→ What to produce: Copy every line below that has the word "first" in it.

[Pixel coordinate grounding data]
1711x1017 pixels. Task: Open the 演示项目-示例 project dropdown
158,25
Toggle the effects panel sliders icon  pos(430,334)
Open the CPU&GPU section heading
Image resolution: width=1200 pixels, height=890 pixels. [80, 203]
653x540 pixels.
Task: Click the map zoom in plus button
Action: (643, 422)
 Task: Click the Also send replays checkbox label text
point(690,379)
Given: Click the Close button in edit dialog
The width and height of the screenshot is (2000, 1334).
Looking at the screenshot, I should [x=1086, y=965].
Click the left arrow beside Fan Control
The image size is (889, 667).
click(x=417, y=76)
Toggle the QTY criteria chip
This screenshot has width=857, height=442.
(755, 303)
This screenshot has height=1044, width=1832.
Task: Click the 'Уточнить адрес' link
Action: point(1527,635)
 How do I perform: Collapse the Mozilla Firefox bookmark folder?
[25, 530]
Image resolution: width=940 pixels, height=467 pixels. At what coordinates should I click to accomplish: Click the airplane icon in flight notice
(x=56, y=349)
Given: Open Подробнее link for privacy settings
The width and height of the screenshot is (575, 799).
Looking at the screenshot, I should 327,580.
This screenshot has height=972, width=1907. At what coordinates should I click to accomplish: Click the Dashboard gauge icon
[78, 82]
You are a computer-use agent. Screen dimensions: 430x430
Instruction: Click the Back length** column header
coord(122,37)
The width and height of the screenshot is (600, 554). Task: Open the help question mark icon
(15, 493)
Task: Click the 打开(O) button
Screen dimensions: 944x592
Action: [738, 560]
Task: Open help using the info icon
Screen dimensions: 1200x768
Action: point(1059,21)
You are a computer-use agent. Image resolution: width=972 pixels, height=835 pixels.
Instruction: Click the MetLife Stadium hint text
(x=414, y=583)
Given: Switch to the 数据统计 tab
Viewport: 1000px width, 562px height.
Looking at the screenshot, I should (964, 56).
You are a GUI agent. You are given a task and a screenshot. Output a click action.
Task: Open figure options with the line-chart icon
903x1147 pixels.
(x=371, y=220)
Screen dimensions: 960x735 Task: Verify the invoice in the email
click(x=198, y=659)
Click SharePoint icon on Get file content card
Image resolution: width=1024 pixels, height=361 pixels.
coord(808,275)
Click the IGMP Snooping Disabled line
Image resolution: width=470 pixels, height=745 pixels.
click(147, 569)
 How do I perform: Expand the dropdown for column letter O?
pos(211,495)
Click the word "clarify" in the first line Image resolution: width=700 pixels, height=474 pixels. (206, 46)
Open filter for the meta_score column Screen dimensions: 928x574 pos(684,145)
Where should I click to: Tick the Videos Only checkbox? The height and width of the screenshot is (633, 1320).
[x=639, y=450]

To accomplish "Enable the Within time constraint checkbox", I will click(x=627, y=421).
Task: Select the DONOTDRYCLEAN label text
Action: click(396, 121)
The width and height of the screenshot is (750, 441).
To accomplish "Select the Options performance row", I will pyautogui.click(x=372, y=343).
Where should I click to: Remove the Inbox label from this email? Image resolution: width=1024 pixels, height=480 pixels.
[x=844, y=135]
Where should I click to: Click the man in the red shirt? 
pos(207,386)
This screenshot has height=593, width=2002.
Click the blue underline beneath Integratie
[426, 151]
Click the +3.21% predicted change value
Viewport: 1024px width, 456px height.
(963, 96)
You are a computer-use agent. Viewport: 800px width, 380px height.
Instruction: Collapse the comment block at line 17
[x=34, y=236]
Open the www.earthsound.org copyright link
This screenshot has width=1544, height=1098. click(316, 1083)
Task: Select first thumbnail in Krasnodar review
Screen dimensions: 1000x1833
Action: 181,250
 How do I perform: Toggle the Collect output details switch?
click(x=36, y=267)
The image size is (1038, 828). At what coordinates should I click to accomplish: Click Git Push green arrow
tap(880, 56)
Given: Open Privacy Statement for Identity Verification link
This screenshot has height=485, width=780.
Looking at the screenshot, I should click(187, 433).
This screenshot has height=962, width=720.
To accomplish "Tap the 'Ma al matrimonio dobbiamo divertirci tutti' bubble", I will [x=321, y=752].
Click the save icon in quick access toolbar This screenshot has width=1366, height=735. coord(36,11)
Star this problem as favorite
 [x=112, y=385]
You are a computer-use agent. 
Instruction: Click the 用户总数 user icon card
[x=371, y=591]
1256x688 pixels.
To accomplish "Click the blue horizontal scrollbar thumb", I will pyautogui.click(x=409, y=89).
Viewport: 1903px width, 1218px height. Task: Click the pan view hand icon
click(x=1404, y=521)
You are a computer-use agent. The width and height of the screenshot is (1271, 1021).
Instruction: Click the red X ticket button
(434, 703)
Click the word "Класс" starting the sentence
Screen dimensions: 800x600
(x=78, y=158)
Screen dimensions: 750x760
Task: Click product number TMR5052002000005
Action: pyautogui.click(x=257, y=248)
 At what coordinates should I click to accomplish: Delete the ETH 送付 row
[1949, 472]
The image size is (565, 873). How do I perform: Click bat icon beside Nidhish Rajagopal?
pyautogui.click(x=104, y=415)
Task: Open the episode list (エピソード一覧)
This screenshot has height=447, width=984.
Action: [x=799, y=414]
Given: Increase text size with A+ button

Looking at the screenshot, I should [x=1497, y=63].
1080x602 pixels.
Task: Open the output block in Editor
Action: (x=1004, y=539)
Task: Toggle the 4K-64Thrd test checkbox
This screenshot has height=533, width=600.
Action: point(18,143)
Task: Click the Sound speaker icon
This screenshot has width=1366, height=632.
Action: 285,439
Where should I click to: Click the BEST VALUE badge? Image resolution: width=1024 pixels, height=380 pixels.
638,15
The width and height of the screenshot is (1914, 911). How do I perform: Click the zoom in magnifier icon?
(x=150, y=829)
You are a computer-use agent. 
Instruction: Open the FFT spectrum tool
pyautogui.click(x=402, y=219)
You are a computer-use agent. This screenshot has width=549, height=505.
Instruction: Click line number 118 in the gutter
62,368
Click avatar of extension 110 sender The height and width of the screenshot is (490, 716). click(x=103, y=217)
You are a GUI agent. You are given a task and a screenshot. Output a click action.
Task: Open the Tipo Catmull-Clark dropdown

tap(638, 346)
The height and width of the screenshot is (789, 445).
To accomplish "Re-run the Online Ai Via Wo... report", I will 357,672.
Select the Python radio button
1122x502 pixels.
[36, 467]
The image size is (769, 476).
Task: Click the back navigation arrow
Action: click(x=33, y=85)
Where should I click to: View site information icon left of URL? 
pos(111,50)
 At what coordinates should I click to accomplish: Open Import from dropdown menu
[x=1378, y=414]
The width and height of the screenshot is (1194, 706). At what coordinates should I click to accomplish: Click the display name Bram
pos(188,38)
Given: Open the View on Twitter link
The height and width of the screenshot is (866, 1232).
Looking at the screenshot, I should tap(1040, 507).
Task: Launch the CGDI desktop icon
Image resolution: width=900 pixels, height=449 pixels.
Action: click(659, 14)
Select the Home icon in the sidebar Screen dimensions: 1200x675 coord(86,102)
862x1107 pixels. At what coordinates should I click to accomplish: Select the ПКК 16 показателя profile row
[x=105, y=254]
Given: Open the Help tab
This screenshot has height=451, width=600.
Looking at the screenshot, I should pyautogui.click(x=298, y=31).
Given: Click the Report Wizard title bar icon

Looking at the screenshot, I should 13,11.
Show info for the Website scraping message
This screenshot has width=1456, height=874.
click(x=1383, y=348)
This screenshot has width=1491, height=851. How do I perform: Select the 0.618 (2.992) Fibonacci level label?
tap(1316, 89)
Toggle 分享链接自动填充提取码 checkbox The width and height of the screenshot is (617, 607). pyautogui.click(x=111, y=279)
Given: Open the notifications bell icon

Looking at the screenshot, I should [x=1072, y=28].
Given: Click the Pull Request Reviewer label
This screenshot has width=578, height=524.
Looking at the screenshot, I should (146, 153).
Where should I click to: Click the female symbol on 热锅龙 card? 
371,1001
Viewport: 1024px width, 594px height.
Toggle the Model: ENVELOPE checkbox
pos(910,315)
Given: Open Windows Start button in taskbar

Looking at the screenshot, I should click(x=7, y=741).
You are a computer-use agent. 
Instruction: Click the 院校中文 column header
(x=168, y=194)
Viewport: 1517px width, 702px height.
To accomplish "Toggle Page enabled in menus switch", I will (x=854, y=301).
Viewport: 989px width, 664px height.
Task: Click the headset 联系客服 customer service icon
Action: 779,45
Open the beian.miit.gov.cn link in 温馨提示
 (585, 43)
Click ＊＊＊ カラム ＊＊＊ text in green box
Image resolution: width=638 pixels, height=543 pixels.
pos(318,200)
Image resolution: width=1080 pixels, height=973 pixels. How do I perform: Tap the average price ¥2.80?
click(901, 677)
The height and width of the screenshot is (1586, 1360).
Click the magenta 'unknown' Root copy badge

→ Response to this task:
Click the word "clarify" in the first line Image resolution: width=700 pixels, height=474 pixels. (206, 46)
Task: Select first thumbnail in Krasnodar review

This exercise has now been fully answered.